# seltsame Fehlermeldung



## redi78 (11. Juli 2008)

Hallo Leute,

wollte ein E-Mail über Webmail verschicken und habe folgende Fehlermeldung zurück bekommen. Komischerweise steht nicht wirklich ein mir erklärbarer Grund drinnen. 

Habt ihr sowas auch schon mal gehabt?



> span.EmailFormatvorlage17     {font-family:Verdana;color:windowtext;font-weight:normal;font-style:normal;text-decoration:none none;} span.EmailFormatvorlage17     {font-family:Verdana;color:windowtext;font-weight:normal;font-style:normal;text-decoration:none none;} --> This is a MIME-formatted message.
> Portions of this  message may be unreadable without a MIME-capable mail program.
> --9B095B5ADSN=_01C8CF0CE8D6352E000F0116.
> Content-Type:  text/plain; charset=unicode-1-1-utf-7
> ...


----------



## Till (11. Juli 2008)

Da kein Fehler drin steht, wirst Du ggf. den Postmaster des Empfänger Mailservers kontaktieren müssen.
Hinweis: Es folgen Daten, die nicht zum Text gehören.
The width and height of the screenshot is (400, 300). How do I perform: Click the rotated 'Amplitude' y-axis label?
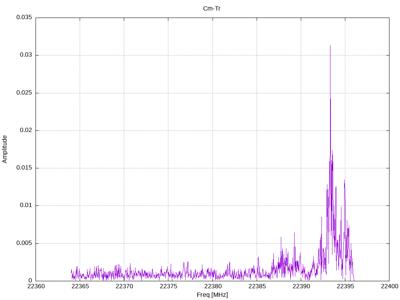tap(5, 149)
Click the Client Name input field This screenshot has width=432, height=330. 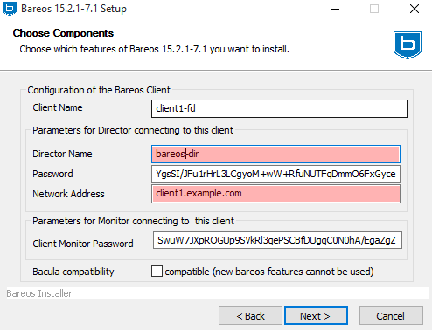point(279,108)
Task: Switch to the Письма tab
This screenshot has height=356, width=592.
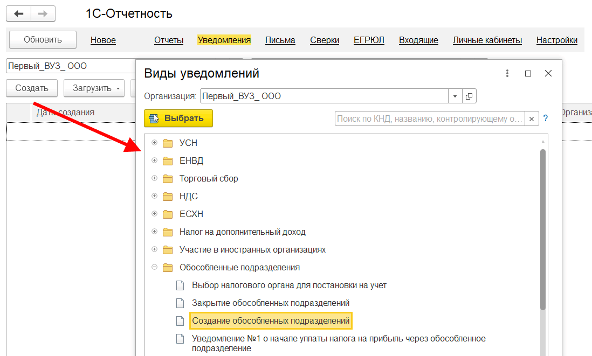Action: pyautogui.click(x=280, y=40)
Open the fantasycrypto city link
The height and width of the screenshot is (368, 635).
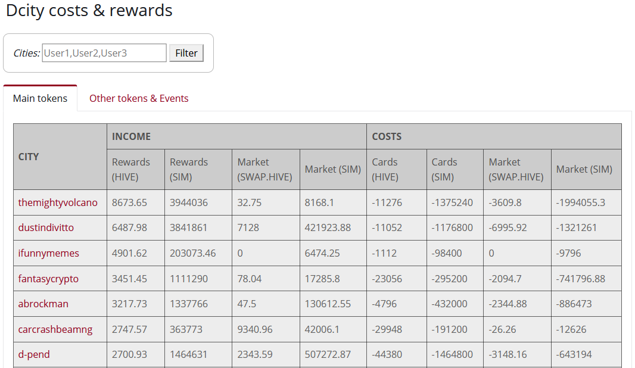48,278
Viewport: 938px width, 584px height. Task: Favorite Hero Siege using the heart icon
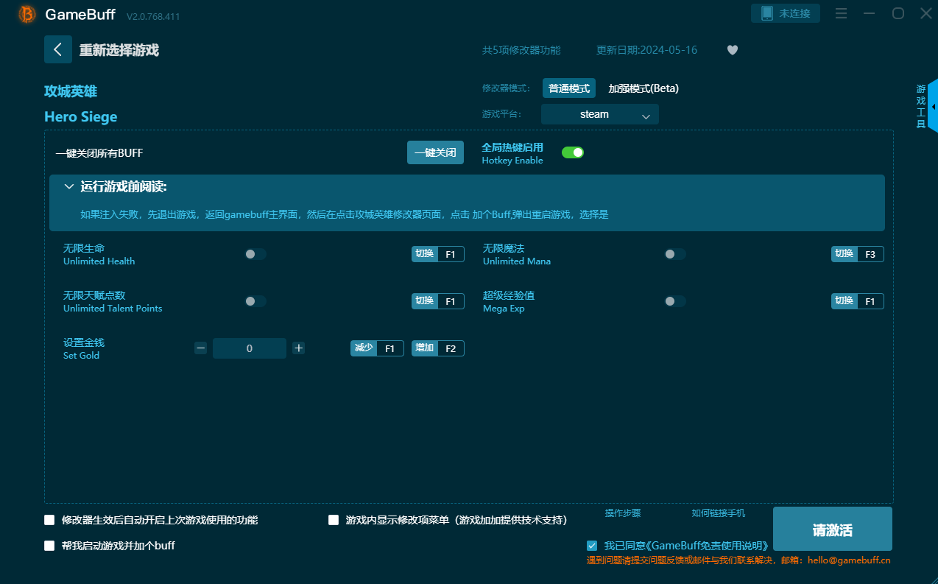[732, 49]

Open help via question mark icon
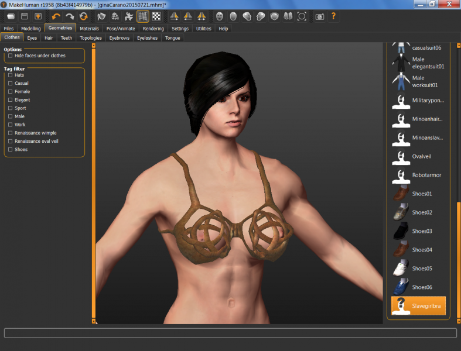pyautogui.click(x=333, y=16)
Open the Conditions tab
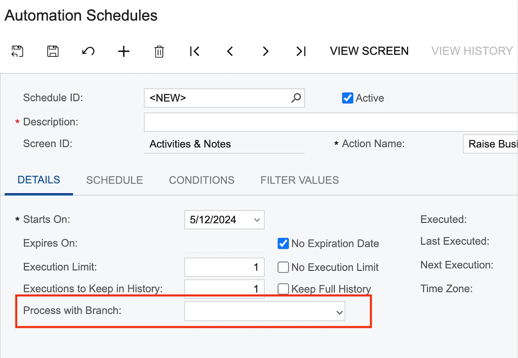The image size is (518, 358). [x=202, y=180]
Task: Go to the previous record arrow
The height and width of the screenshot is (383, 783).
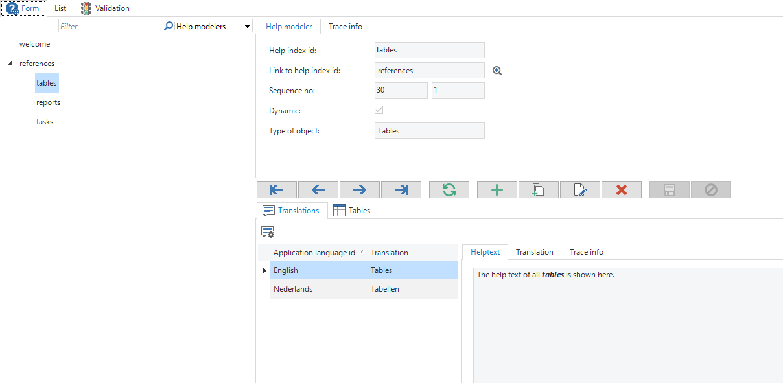Action: (x=318, y=190)
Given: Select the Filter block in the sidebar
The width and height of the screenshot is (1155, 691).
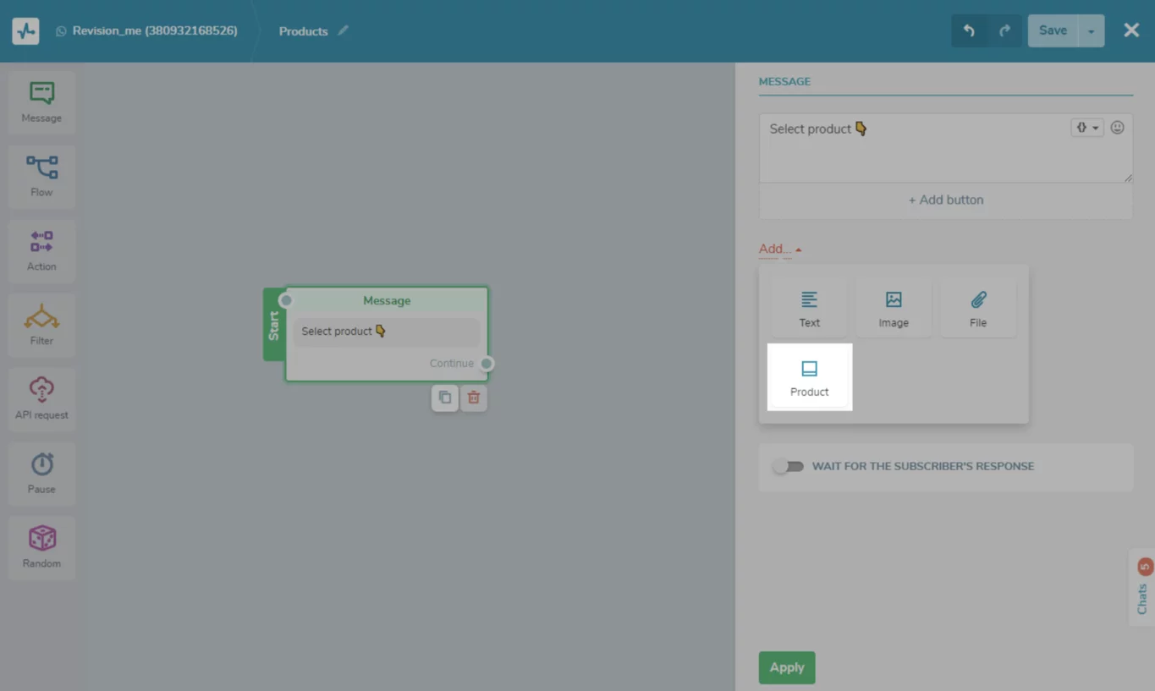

Ich vermute mal, der hat die Mail fälschlicherwise als spam eingestuft oder sein Server ist falsch konfiguriert und gibt keine aussagekräftigen Fehlermeldungen zurück.


----------



## redi78 (14. Juli 2008)

Hi,

ja das hat sich auch bestätigt. Liegt definitiv an dem Empfänger.

solong,
redi78


----------